The Sierra Club will host a one-night-only production of “Dr. Keeling’s Curve” starring “MASH” TV star Mike Farrell about the scientist who alerted the world to climate change, Charles David Keeling. The one-man-show will be produced 7 p.m. Sept. 30 at the Broad Theatre in Santa Monica. Click here to buy tickets.


Yet Keeling and his work are largely unknown, even to most educated Americans, a fact that typifies the general ignorance about climate change. The saddest irony of Keeling’s obscurity is that the Keeling Curve makes climate change so terribly understandable.  

Its message proclaims the one most basic fact of global warming: carbon dioxide levels have been climbing and are continuing to rise at an extraordinary and accelerating pace. Revealed by the graph of Keeling’s measurements, it is a message that can’t be missed by anyone of reasonable intelligence.

Science historian Spencer Weart, author of “The Discovery of Global Warming,” recognizes Keeling as the one most important person in the entire history of climate change discovery. “Had it not been for Keeling,” says Weart, “it might have been another 10 or 20 years before we knew about it at all.”

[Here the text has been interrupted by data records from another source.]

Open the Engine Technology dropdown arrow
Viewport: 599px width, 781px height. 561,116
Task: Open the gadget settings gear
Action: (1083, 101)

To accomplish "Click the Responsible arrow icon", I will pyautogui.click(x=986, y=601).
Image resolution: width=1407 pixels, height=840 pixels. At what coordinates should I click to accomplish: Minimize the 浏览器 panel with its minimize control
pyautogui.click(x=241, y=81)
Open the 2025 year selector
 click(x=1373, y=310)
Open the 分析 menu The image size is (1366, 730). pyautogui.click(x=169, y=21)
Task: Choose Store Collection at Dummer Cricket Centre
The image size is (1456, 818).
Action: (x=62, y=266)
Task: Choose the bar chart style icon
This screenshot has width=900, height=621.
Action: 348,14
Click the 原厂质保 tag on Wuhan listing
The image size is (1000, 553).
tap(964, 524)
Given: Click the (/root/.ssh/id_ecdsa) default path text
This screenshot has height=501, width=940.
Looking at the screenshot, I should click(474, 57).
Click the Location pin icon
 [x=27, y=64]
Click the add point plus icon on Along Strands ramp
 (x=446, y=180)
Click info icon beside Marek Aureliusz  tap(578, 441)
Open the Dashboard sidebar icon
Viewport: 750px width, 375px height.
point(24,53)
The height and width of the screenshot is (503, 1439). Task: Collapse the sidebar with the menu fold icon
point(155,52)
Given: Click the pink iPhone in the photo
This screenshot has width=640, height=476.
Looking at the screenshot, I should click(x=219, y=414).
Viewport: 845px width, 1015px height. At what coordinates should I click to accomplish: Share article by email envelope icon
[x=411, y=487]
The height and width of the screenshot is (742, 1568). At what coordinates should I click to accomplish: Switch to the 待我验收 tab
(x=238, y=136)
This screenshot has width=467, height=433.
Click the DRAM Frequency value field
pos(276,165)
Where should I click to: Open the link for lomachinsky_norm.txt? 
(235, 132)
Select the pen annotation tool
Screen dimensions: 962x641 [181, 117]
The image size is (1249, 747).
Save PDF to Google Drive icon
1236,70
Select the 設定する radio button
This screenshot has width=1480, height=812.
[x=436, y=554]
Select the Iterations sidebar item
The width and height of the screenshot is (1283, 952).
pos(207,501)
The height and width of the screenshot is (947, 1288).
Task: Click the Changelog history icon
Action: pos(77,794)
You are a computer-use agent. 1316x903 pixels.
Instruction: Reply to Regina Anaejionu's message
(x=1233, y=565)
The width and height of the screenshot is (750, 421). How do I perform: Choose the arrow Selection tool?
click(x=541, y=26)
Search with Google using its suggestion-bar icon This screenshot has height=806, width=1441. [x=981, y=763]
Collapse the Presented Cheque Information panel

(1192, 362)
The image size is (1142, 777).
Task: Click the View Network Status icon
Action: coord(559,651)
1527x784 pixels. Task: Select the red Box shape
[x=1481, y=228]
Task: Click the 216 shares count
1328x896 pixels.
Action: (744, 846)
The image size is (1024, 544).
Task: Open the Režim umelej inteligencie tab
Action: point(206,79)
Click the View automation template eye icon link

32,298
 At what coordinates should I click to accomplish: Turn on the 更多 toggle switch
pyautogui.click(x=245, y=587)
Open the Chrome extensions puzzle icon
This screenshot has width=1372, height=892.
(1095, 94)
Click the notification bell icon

Before Keeling came on the scene in 1955 as a 27-year-old post-doc at Caltech, climate science was a chaotic, misguided business, carried on mostly in Sweden with haphazard results running a gamut from 150 ppm (parts per million) at its low end to 450 ppm at its highest.

The belief was that there were separate air masses of varying carbonic intensity all over the planet.  To make matters worse, measurements were carried out by different technicians using different equipment to take measurements at different times of day in different locations, ranging from pristine high elevations in nature to the polluted centers of gritty overpopulated urban locations. 

Keeling quickly rejected the Swedish model and invented a greatly simplified one of his own, using simple uniform equipment operated by the same technician, (usually himself) and always in the same locations, in pristine locations in nature.  

He quickly discovered that the same air currents travelled across the oceans and visited every corner of the planet. And he found there was a single CO2 number at any given moment for the entire planet.  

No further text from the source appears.